Using FISE, researchers can now see when and how ideas about, say, black women change. Or they could use FISE to determine how long it takes for demographic changes in occupational statistics (ie, changes in the percentage of managers who are black women) to eventually change the stereotypes embedded in language.
Or, as Charlesworth wonders, perhaps the opposite is true. perhaps the changes in language function as prophecy. “It could be that we first see the possibility of female doctors as ‘a thing’ that appears in language. Maybe it’s just a possibility that was raised for white women to begin with, or rich women. But we can see how language is a harbinger of change in the world,” he says. “One of the great things about FISE is that it allows us to examine the directionality of this effect and, for the first time, to study the evolution of intersectional stereotypes in history.”
But as her initial analysis suggests, a tool like FISE can also shed light on long-standing concerns about algorithmic bias.

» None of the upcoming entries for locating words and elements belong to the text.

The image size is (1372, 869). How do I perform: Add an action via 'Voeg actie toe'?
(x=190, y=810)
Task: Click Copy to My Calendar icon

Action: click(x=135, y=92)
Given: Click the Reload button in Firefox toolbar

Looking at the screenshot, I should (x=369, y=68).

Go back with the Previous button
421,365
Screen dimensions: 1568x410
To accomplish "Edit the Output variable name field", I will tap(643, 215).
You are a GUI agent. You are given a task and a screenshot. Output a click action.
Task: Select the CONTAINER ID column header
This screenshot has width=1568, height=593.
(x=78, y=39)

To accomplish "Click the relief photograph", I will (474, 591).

As Charlesworth notes, we have a problem if white men dominate the data of education and greater wealth is synonymous, in our language, with greater goodness. Whatever AI produces will be much more problematic when it comes to poor or underrepresented groups.
We’re already seeing disparities emerge: AI-generated faces are judged to be more realistic from natural human faces, but only for white faces due to their dominance in the training data. And the frequency of women or men in Google search results, itself a product of social bias, becomes self-reinforcing by forming beliefs about the default “person.”
Charlesworth summarized: “With artificial intelligence and large language models (LLM) becoming part of our daily lives, we, as consumers, researchers or leaders, need to understand how bias exists in these tools. In particular, understanding the unique patterns of cross-sector biases in AI and LLMs will be essential to making technologies more equitable for the future.”